The Queen spoke, some long-winding speech of how she needed our flesh to fuel her immortality. She told me to have understanding of their lifestyle and culture. Without her, their flesh-society would collapse and burn, creating an economic depression for Ardnard and every city and society in its trade and vicinity. It was the same corrupted speech any creature draping itself in flesh would make.

“It’s always been like this,” she explained. “It is not without sacrifice that the world goes around. What difference does it make if we use a few unsuspecting people as fuel? You, of all people, should understand that. We need you, and you need us. It is symbiosis.”

Apparently, I didn’t understand, and she sent her goons on me, stampeding and searching for my flesh. 

I have covered the Festival of Flesh for two decades now, since I was a youngling dropping out of medical school. Fleshmancers seek the rawest flesh, the most scented and nutritious. I did what any reasonable person would, and with my safety knife, I cut off my little-finger.
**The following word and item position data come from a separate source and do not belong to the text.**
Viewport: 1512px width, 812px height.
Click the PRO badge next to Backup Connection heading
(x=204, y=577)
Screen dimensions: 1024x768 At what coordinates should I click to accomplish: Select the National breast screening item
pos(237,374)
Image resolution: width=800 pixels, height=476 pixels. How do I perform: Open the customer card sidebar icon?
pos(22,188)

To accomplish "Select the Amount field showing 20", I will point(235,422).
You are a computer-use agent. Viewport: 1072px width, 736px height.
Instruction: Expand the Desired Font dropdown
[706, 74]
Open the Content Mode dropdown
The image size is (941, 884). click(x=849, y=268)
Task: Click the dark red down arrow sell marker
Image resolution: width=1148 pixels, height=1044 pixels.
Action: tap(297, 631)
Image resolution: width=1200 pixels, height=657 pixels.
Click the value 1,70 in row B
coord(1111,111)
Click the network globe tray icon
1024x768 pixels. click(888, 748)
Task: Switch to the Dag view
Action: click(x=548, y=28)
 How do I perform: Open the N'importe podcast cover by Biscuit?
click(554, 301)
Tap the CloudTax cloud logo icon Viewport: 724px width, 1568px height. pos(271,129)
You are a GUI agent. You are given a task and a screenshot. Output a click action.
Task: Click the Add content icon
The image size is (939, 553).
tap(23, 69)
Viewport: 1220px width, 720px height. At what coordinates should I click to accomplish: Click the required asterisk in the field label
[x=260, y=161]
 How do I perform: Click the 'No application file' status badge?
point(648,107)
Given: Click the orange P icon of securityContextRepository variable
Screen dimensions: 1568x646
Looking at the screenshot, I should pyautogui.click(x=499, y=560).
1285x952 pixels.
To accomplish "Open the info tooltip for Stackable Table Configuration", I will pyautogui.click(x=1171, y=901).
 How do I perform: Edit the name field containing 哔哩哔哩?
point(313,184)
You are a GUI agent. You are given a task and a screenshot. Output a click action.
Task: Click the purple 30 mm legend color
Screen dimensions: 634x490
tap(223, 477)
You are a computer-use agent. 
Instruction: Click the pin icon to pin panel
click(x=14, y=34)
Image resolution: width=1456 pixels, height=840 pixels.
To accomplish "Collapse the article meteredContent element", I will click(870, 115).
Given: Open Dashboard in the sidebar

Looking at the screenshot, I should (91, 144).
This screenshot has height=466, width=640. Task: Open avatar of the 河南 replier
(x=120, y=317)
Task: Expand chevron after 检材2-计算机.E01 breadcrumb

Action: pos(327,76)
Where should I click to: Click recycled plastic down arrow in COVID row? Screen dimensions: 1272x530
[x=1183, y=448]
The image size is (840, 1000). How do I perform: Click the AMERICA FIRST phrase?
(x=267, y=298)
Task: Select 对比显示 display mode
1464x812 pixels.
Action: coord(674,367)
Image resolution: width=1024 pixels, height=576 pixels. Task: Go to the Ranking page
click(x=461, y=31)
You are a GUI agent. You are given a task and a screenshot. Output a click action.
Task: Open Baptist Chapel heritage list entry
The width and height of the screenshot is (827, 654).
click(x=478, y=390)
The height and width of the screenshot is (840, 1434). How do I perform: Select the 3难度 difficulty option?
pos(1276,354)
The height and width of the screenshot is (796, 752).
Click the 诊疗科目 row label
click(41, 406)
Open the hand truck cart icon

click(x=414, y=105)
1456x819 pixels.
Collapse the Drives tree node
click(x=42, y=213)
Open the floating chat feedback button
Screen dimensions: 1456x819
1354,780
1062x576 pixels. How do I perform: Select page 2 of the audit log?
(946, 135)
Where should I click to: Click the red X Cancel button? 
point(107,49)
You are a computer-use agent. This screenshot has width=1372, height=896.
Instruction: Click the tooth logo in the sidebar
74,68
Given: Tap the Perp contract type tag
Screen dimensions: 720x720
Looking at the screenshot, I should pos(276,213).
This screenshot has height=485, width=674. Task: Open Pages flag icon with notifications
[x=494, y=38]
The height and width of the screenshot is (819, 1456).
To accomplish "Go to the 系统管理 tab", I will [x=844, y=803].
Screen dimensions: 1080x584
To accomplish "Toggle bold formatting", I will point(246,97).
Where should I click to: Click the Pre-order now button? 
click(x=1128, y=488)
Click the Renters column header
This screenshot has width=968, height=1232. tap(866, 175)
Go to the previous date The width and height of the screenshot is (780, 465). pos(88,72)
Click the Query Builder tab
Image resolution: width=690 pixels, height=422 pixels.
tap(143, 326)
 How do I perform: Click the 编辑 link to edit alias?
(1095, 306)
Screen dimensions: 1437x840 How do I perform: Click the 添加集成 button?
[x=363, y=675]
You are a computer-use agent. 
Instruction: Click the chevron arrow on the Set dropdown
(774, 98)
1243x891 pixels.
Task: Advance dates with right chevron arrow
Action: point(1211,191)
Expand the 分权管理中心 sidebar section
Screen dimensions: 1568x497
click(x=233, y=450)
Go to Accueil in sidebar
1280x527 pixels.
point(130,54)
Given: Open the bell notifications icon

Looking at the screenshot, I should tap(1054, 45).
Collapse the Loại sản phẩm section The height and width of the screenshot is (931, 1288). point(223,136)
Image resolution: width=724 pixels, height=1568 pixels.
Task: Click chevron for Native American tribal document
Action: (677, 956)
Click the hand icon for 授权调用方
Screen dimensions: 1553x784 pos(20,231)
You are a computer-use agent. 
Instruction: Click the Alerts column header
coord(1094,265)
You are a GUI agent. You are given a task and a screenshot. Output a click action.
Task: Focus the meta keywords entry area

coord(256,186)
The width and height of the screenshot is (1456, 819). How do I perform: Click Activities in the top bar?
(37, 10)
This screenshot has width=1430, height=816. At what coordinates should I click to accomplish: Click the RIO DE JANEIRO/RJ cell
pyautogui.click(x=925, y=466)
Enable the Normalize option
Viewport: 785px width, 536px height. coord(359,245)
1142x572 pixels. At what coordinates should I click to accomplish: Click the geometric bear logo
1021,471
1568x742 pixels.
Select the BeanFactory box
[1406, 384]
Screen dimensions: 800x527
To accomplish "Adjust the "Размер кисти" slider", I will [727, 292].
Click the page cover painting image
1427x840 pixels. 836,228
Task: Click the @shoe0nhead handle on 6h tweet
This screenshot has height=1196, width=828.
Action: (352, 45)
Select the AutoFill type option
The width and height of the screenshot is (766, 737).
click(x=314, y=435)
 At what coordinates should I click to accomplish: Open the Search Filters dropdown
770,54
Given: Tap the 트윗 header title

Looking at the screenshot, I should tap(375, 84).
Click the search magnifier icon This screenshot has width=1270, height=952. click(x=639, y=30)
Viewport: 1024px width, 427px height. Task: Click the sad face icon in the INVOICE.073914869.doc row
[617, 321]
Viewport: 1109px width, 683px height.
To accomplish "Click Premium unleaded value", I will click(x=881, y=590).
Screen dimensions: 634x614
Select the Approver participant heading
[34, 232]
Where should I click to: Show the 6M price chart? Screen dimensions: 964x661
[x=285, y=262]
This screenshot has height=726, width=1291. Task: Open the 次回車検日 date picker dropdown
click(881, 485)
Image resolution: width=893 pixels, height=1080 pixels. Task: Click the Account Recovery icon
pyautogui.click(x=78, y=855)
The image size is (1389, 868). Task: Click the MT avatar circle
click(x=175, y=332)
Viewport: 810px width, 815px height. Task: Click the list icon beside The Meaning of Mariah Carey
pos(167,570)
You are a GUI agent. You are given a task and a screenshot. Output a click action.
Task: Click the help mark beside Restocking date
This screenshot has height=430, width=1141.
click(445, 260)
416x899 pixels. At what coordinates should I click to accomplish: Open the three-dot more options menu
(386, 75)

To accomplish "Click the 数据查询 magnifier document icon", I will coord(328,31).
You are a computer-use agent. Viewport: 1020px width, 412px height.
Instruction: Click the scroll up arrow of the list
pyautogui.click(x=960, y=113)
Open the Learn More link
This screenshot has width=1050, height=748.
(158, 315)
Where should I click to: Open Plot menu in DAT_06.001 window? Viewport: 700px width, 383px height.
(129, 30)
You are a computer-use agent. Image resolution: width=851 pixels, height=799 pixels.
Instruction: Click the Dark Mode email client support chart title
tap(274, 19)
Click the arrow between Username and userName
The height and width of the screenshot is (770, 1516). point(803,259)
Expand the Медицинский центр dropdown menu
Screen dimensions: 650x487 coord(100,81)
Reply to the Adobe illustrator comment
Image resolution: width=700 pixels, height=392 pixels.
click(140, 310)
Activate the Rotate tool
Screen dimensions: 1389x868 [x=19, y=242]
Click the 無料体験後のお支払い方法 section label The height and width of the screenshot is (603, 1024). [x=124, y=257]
I threw the bleeding finger like a torpedo, reaching above the heads of the hungry monsters. Their noses followed, and in the same moment I bolted through the door I came, stumbled up the stairs and into the blinding sun of the overworld. 

Oh, dear reader, I cradled that empty socket and I spilled a tear for my lost brethren, for they were gone when I searched the wretched place. 

I bought a new finger at the flesh market. It belonged to a discounted old man (it was the only one I could afford), so now I have a tanned, wrinkly finger in place. 

Oh, the hardships of your life shall not go unnoticed, for I have worn your finger, and I have inherited your arthritis. 

Life is never a winning battle, thinking otherwise is an illusion worse than the mind-altering drugs of the Flesh Queen. In the meantime, we will toil in Ardnard, and find meaning in the creases as tapestry to bolster the safe spaces inside our minds. 

I am lying on my back now, in the house of some stranger who allows me to sleep here in return for whispering bedtime stories into his ears. I will continue, as always, dear reader, to bring you the very best content of Ardnard. That is my tapestry.